Copy out the following records word for word.
-- -- --
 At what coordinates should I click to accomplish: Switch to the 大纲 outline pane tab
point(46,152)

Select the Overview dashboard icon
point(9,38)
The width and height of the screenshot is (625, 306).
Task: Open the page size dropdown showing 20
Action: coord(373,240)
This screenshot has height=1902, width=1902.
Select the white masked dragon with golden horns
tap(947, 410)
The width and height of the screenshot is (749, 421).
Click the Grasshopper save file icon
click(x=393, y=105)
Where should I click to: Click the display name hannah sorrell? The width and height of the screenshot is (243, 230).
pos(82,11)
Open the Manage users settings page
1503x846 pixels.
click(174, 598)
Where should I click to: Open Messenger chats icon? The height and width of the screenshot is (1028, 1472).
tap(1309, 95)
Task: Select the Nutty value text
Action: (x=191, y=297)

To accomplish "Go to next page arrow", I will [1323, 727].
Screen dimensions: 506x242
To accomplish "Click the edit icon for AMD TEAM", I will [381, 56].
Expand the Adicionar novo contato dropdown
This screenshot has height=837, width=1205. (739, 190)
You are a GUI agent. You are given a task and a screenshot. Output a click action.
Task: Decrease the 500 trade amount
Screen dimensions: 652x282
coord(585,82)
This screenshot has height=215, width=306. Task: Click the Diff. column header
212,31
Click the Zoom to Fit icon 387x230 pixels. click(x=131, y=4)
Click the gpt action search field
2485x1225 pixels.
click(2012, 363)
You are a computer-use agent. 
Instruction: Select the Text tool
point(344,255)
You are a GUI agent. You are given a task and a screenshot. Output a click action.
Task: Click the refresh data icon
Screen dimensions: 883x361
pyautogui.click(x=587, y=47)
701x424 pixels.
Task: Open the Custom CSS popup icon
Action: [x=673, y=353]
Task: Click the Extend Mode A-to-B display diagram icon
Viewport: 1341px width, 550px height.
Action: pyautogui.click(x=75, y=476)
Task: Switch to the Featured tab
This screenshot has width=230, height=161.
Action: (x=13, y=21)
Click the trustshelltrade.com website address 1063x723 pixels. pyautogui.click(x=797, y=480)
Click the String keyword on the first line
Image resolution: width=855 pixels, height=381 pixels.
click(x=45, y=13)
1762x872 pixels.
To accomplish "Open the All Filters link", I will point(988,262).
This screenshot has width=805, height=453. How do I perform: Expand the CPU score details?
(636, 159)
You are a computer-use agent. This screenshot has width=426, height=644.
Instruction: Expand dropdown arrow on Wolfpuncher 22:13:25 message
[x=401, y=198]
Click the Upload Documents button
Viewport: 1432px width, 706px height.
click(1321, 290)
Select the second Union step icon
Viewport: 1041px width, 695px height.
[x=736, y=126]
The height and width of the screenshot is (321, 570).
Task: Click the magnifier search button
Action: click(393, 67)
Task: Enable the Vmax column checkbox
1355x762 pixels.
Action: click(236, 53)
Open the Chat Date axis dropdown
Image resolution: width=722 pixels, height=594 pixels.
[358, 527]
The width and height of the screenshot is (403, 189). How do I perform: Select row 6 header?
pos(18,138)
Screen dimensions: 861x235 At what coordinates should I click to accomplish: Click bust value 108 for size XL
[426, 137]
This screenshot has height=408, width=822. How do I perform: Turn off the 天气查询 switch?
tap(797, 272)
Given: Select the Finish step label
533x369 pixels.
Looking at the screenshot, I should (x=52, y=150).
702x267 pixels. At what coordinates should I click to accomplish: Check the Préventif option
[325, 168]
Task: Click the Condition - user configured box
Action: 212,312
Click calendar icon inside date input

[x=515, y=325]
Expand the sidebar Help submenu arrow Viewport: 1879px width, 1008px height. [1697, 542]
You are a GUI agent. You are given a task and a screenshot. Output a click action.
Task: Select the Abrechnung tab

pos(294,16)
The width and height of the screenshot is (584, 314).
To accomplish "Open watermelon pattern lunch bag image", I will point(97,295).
-- -- --
■ The solution ■
 At what coordinates should I click to accomplish: Switch to the 大纲 outline pane tab
point(46,152)

Select the Overview dashboard icon
point(9,38)
The width and height of the screenshot is (625, 306).
Task: Open the page size dropdown showing 20
Action: coord(373,240)
This screenshot has height=1902, width=1902.
Select the white masked dragon with golden horns
tap(947, 410)
The width and height of the screenshot is (749, 421).
Click the Grasshopper save file icon
click(x=393, y=105)
Where should I click to: Click the display name hannah sorrell? The width and height of the screenshot is (243, 230).
pos(82,11)
Open the Manage users settings page
1503x846 pixels.
click(174, 598)
Where should I click to: Open Messenger chats icon? The height and width of the screenshot is (1028, 1472).
tap(1309, 95)
Task: Select the Nutty value text
Action: (x=191, y=297)

To accomplish "Go to next page arrow", I will [1323, 727].
Screen dimensions: 506x242
To accomplish "Click the edit icon for AMD TEAM", I will [381, 56].
Expand the Adicionar novo contato dropdown
This screenshot has height=837, width=1205. (739, 190)
You are a GUI agent. You are given a task and a screenshot. Output a click action.
Task: Decrease the 500 trade amount
Screen dimensions: 652x282
coord(585,82)
This screenshot has height=215, width=306. Task: Click the Diff. column header
212,31
Click the Zoom to Fit icon 387x230 pixels. click(x=131, y=4)
Click the gpt action search field
2485x1225 pixels.
click(2012, 363)
You are a computer-use agent. 
Instruction: Select the Text tool
point(344,255)
You are a GUI agent. You are given a task and a screenshot. Output a click action.
Task: Click the refresh data icon
Screen dimensions: 883x361
pyautogui.click(x=587, y=47)
701x424 pixels.
Task: Open the Custom CSS popup icon
Action: [x=673, y=353]
Task: Click the Extend Mode A-to-B display diagram icon
Viewport: 1341px width, 550px height.
Action: pyautogui.click(x=75, y=476)
Task: Switch to the Featured tab
This screenshot has width=230, height=161.
Action: (x=13, y=21)
Click the trustshelltrade.com website address 1063x723 pixels. pyautogui.click(x=797, y=480)
Click the String keyword on the first line
Image resolution: width=855 pixels, height=381 pixels.
click(x=45, y=13)
1762x872 pixels.
To accomplish "Open the All Filters link", I will point(988,262).
This screenshot has width=805, height=453. How do I perform: Expand the CPU score details?
(636, 159)
You are a computer-use agent. This screenshot has width=426, height=644.
Instruction: Expand dropdown arrow on Wolfpuncher 22:13:25 message
[x=401, y=198]
Click the Upload Documents button
Viewport: 1432px width, 706px height.
click(1321, 290)
Select the second Union step icon
Viewport: 1041px width, 695px height.
[x=736, y=126]
The height and width of the screenshot is (321, 570).
Task: Click the magnifier search button
Action: click(393, 67)
Task: Enable the Vmax column checkbox
1355x762 pixels.
Action: click(236, 53)
Open the Chat Date axis dropdown
Image resolution: width=722 pixels, height=594 pixels.
[358, 527]
The width and height of the screenshot is (403, 189). How do I perform: Select row 6 header?
pos(18,138)
Screen dimensions: 861x235 At what coordinates should I click to accomplish: Click bust value 108 for size XL
[426, 137]
This screenshot has height=408, width=822. How do I perform: Turn off the 天气查询 switch?
tap(797, 272)
Given: Select the Finish step label
533x369 pixels.
Looking at the screenshot, I should (x=52, y=150).
702x267 pixels. At what coordinates should I click to accomplish: Check the Préventif option
[325, 168]
Task: Click the Condition - user configured box
Action: 212,312
Click calendar icon inside date input

[x=515, y=325]
Expand the sidebar Help submenu arrow Viewport: 1879px width, 1008px height. [1697, 542]
You are a GUI agent. You are given a task and a screenshot. Output a click action.
Task: Select the Abrechnung tab

pos(294,16)
The width and height of the screenshot is (584, 314).
To accomplish "Open watermelon pattern lunch bag image", I will point(97,295).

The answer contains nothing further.